You know how much I love you.  I want you to be happy. 
I also want you to pull yourselves together.
I can see further down the road than you can, because I’ve traveled down it further than you have.  Along the way, I’ve learned some things I’d like to share.  If you’re capable of believing what I tell you, then you can skip a lot of heartache.  Here are ten things I know, in no particular order. 
1. There’s no way to skip the heartache.  I’m sorry.  But you’ll never understand the things on this list until you’ve lived them.
2.  He’s not worth it.  She’s not worth it.  The one for you is out there – maybe more than one is out there – but the likelihood that he or she sits next to you in 7th-grade math is about on par with the likelihood that you’re going to discover that you are, in fact, royalty, and that the time has come for you to reclaim your distant country.  It’s not impossible.  But you’d be crazy to base important decisions on it.
3.  If you’re not good at it, but you want to be good at it, then you can be good at it.  But you have to work.
4.  Work doesn’t happen like a movie montage.  A burst of intense effort, the length of one rock song, will never cut it.  Work is when you apply yourself every day, a little at a time, and you can’t see how much you’ve done until you’ve strung an awful lot of days together.  Work is hard, and it can be very boring, and sometimes it feels pointless.  But stringing those days together and looking back to see what you’ve built is the best way to find out what you’re made of. 
5.  When you say and do things that hurt people, they remember.  Forever. 
6.  The things that have hurt you will stay with you.  Forever.  But you will find that you are stronger, more resilient, and more sensitive to other people because of what you’ve been through.  I wouldn’t be as good a writer or teacher if I hadn’t been bullied.  It’s a horrible price to pay, but you will come through it, and you’ll be okay.  You’ll be better than okay.  Oh, I wish I could convince you of this one. 
7.  Honesty is the best policy –
8.  – unless it serves no purpose but to hurt. 

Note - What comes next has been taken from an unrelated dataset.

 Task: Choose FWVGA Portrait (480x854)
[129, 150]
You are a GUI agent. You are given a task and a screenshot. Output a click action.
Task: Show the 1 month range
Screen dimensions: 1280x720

9.  If you have to pretend to be a certain way around your friends, then they are not your friends.  You can only meet your real friends by being who you really are.  And when you are completely yourself, and you find the friends who understand you and love you, then your life will change forever.  Trust me. 
10.  You are valuable and worthy and lovable.  No matter what. 
Ms. Morrison
p.s.  For those of you with questions about number ten, the answer is yes.  No matter what.

1 Comment

  1. Yes, yes, and more yes! All of it – yes. I think you should read this to your students, even if some of them won’t listen and most of them won’t understand it all (at least for a few more years).